Euribor is the interbank offered rate and it may vary from the ECB as it is based on an average of overnight interbank lending rates.
There is a lot of mis-information going through this thread. First of all Euribor is an official fixing rate set each day at 11am CET for a variety of lending maturities - from overnight (Eonia) out to 1 year. The rates are to be found here
http://www.euribor.org/html/content/euribor_data.html
There has been comment that they are used in the derivatives market - yes in so far as they are used as the floating index rate for a variety of derivative instruments such as interest rate swaps.
It is true that Euribor rates change each day, so you cannot compare like for like with ECB rate, they are of course an indicator of what the market thinks is the direction that ECB rate is heading to.
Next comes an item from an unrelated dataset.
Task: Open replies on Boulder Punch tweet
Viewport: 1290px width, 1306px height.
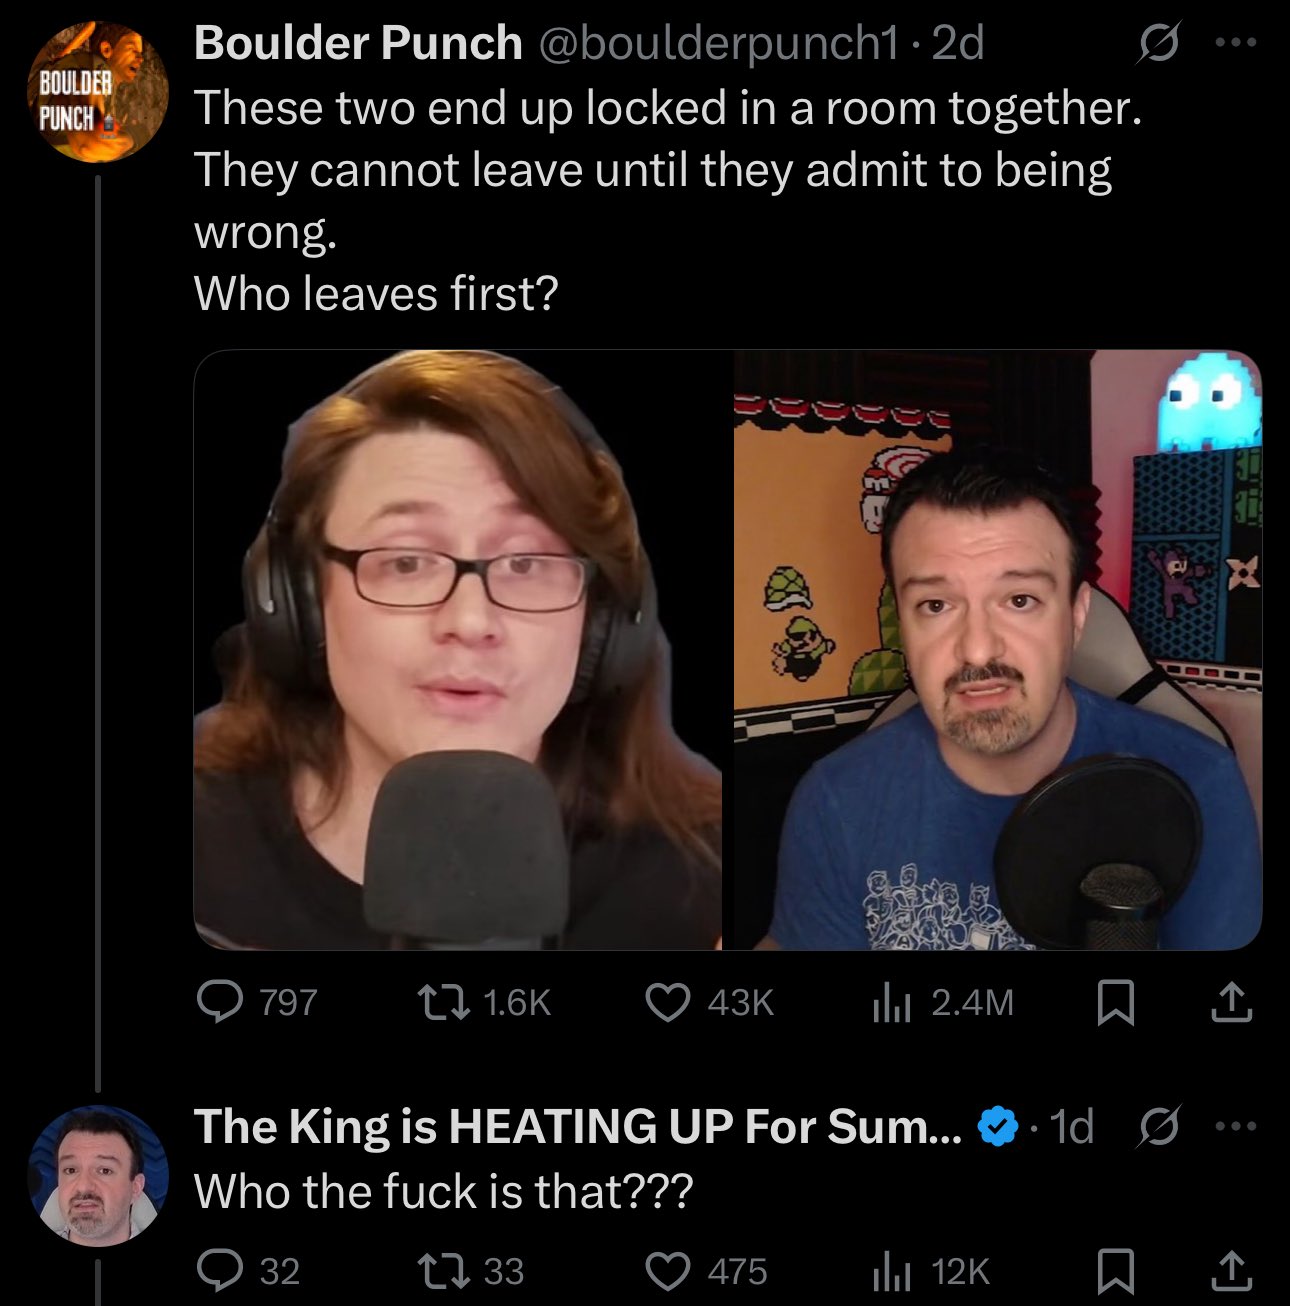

The OP's friend has not indicated what Euribor they have been quoted. However, as you can see from the 2007 data file on the above link page, the 1 week Euribor is 3.85, whereas the 12month is 4.40. A difference of 55bps. The Euribor maturity is effectively like a mini fixed rate for that period. If you are borrowing for say 5 years on 12 month Euribor, there are 4 resets of rates plus the current rate for example.
As you can see, the Euribor rate is price sensitive to the day's market - whereas the ECB rate is fixed until the next meeting.
Borrowing on Euribor usually gives better pricing as the Bank can hedge the risk easier in the market than ECB repo rate as there is no derivative market in ECB repo rate.